The child who has not yet learnt to speak is in a state of perception of reality not hidden behind concepts, which was ours at the dawn of humanity.
When we are small, we see quantities instead of counting them. We observe reality instead of conceiving it. A wooden table is not a wooden table for a baby. It is a flat mountain with above a universe of stripes and ellipses on different shades of brown.

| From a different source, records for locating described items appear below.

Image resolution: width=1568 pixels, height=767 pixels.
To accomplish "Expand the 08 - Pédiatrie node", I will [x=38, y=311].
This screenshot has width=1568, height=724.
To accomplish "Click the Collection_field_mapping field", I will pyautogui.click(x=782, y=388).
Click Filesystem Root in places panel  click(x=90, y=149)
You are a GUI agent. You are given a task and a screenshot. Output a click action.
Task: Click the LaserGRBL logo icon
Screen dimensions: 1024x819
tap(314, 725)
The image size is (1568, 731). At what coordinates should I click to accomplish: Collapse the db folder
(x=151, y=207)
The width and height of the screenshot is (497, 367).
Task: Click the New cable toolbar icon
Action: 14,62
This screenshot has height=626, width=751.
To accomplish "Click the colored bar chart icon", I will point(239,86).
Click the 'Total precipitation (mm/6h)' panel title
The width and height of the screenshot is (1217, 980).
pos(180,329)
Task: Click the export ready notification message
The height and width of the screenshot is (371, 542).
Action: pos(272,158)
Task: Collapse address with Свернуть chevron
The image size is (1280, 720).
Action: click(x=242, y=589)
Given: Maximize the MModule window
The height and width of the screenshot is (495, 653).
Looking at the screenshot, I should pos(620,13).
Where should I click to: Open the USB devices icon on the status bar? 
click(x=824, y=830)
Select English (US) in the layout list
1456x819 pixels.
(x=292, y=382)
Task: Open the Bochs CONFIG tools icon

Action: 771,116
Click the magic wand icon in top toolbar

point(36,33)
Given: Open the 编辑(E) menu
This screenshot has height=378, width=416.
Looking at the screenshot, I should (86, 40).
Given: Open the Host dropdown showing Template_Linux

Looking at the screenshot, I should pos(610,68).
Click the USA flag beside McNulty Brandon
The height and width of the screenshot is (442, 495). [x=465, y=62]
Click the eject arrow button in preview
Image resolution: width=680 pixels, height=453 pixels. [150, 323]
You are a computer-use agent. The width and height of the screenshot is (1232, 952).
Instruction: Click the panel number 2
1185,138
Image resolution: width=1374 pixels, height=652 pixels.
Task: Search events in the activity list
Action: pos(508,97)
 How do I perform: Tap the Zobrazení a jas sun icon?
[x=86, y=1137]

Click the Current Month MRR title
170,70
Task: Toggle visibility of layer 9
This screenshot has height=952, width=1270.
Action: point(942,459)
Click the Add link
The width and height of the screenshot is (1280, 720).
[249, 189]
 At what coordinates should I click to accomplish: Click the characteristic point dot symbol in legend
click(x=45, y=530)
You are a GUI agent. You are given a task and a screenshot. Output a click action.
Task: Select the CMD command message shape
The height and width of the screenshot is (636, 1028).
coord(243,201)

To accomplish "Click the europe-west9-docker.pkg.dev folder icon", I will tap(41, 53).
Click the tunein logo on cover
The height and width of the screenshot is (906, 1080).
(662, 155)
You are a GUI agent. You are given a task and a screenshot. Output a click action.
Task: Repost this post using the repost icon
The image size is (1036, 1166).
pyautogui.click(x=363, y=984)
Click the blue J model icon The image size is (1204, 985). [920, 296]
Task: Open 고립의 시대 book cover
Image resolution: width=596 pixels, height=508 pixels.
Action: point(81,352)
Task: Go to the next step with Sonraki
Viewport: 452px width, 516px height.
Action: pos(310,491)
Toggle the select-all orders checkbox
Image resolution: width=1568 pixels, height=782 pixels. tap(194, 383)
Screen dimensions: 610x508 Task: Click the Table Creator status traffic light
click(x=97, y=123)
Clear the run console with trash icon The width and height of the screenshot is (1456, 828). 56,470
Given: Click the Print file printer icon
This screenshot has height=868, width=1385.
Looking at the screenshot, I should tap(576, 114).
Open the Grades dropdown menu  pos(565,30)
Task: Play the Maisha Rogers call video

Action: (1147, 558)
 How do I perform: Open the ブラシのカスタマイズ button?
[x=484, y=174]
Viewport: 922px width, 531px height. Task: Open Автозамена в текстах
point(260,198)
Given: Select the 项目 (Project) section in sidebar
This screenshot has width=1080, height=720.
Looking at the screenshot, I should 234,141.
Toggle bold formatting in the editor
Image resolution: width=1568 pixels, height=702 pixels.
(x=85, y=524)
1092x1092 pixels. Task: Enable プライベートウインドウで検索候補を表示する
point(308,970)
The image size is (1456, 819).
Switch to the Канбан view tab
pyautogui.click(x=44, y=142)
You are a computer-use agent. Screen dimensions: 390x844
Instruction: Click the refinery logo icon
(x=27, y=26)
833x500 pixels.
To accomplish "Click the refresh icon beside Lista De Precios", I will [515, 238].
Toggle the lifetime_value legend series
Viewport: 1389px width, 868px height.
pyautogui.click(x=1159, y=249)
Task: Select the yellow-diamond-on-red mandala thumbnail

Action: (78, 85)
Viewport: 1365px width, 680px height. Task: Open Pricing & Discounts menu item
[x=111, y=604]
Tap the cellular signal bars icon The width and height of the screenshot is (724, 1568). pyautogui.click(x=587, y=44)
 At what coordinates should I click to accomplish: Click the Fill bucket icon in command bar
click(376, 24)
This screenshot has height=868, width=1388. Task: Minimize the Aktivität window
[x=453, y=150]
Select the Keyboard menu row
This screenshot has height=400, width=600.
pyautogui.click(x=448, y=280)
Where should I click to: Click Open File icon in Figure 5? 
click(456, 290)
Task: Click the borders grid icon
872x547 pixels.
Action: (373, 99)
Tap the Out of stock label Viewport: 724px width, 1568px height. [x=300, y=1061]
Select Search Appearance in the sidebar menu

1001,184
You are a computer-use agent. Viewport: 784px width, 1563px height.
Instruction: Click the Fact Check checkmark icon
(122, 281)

A long time ago, while humanity was leaving the animal kingdom by acquiring an awareness of its inexorable mortality, when we used to paint animal life on the walls of caves and carved maternal bodies, before arts, technics, explorations, became reserved to a male elite, tens of thousands of years ago, we lived more on an immediate, sensory reality. We had no choice because we were expecting dangers and facing adversity. We did not learn so many concepts, of which prejudices are part. We were more instinctive. Our thoughts were more tinged with sensations. Only nature, much more beautiful and varied than today, offered itself to our senses.
Little by little, the verb and other mental projections have replaced the sensory reality, for the evolving humanity as for the child who learns to speak. Because the verb allows us to communicate with our fellow beings, and nothing is more important than them. Many of our nonverbal mental projections are also related to others. They are our guarantee of survival. But as these symbols cut us off from reality, other human beings becomes even more important because they becomes our main source of satisfaction.
Thus, reality gradually gave way to a predictable play, with oneself as the main actor, which scenes and roles are always the same, and the audience is only oneself. We have moved away from our animal condition by losing much of our sensory attachment. We have moved away from the flow of life that gave birth to us, the original womb, nature.
In the redundancy of our play, our spirit dies.
We are stuck like hens in a cage, in an office, an apartment, a car or other means of transport, tunnels of gray concrete and macadam. The gray of our walls is accompanied by that of our sounds, those of cars and city works … the noises of ourselves, murmured on TV, around us, and in an infernal cycle in our mind. The smells and flavors have become just as gray, sterilized by pesticides, fertilizers, hormones and other poisons, suffering of people, animals and nature.
In prehistory, although we sometimes had to suffer physically, our senses were on alert and we struggled to survive. Now, stuck in our cages, we peck in the cages next door.
When we lived in caves, we had to rely on each other. But now we are locked in the sinister comedy of disguised people, and it is this disguise that determines the comfort provided by others.
We are insane. We have lost the meaning of our life. We have lost our instincts.